Integrating quantum computing into real-world computing applications is an ongoing problem, as the platforms are designed fundamentally differently. BlueQubit, a San Francisco-based quantum software startup founded by Stanford alumni, thinks it may have an answer.

Its Quantum Software as a Service (QSaaS) platform attempts to address the above problem by giving end users access to what are known as ‘Quantum Processing Units’ (QPUs) and quantum computing emulators.

To further its mission, it has now raised $10 million in a Seed funding round led by Nyca Partners. The idea is to marry enterprise systems, and advanced quantum hardware.

Fields such as finance, medicine, and material science are beginning to feel the limits of what is possible with classical computing, which is why Quantum computing is getting so much attention lately.

Quantum holds the promise of unlocking new solutions to many intractable problems. Google’s recent announcement of Willow, its latest quantum computing chip, showed a glimpse of a world where computers can do a computation, in less than five minutes, that would take one of today’s fastest supercomputers 10 septillion years (that’s the first number followed by the lot zero).

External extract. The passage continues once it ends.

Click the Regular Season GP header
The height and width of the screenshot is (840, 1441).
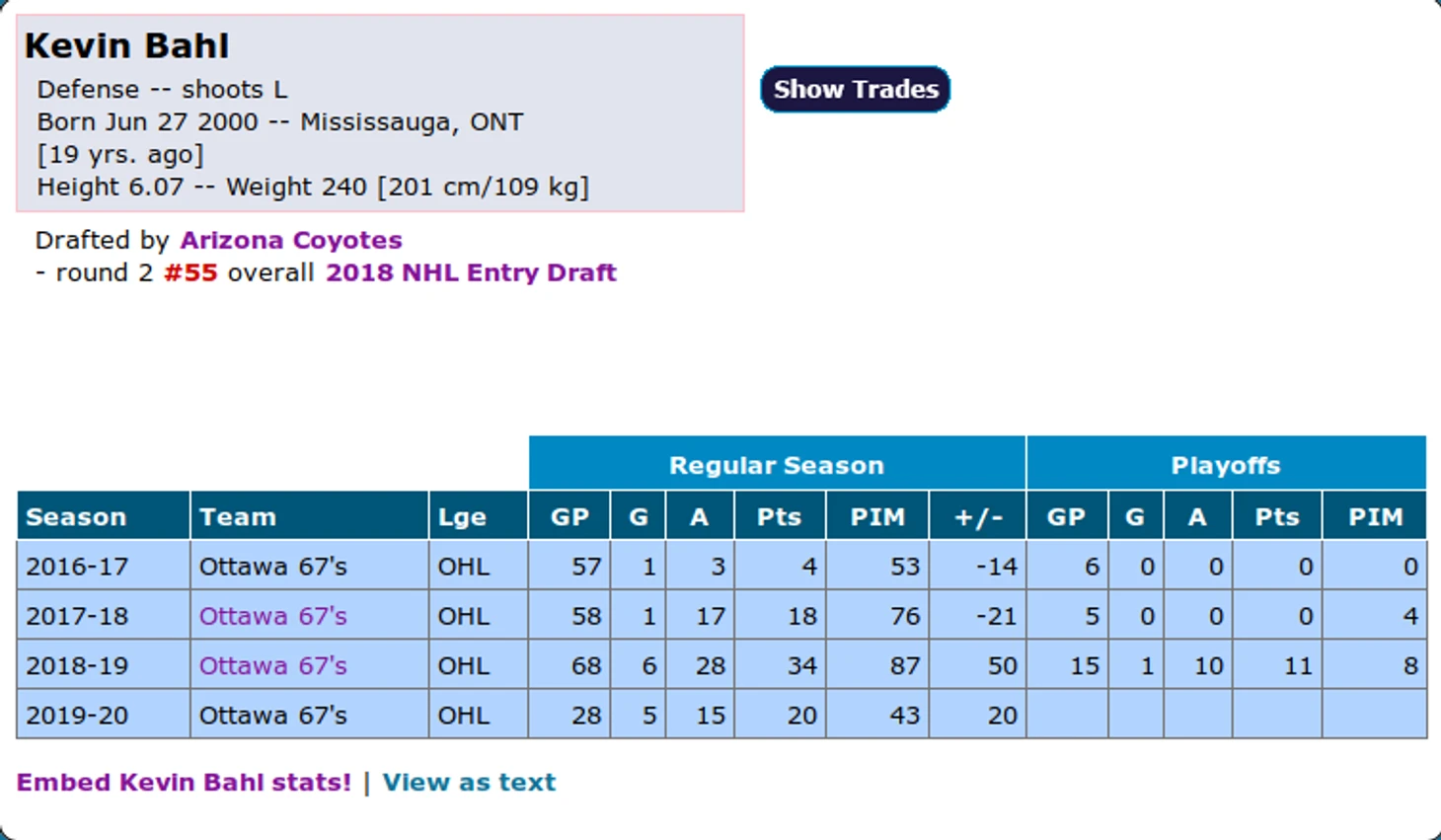click(569, 516)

BlueQubit’s QSaaS framework supports use cases such as financial modeling, pharmaceutical development and visualization.

Hrant Ghairbyan, CEO and Founder of BlueQubit, told TechCrunch that the company uses large-scale classical computer resources – in particular, an array of GPUs – to develop and test quantum algorithms before sending them to real quantum processors.

“This approach enables us to efficiently scale and pioneer novel algorithms for quantum machine learning and quantum optimization,” he said.

Its software stack uses quantum emulators that are “up to 100 times faster than commonly available alternatives, combined with a set of algorithms developed by our team,” he added.

MIT graduate Gharibyan co-wrote the groundbreaking ‘wormhole teleportation’ algorithm, which the Google Quantum AI team later implemented in their superconducting processor.

BlueQubit’s CTO, Hayk Tepanyan, attended Stanford University, and later worked on Google’s infrastructure team. Gharibyan and Tepanyan met at Stanford.

“We decided to start a company sitting on surfboards in Santa Monica, CA, in the spring of 2022,” Gharibyan said. “We just heard a new announcement from the IBM Quantum team about progress in superconducting qubits, and it was clear that the quantum landscape is evolving at an incredible pace.”

“We were looking for a team to invest in that is looking to help finance companies get off the ground when quantum hits,” said Tom Brown, a partner at Nyca, in a statement. “Hrant and Hayk have the background, skills, and motivation to implement something that until recently has been a theory.”

Also participating in this round were Restive, Chaac Ventures, NKM Capital, Presto Tech Horizons, BigStory, Untapped Ventures, Formula VC and Granatus.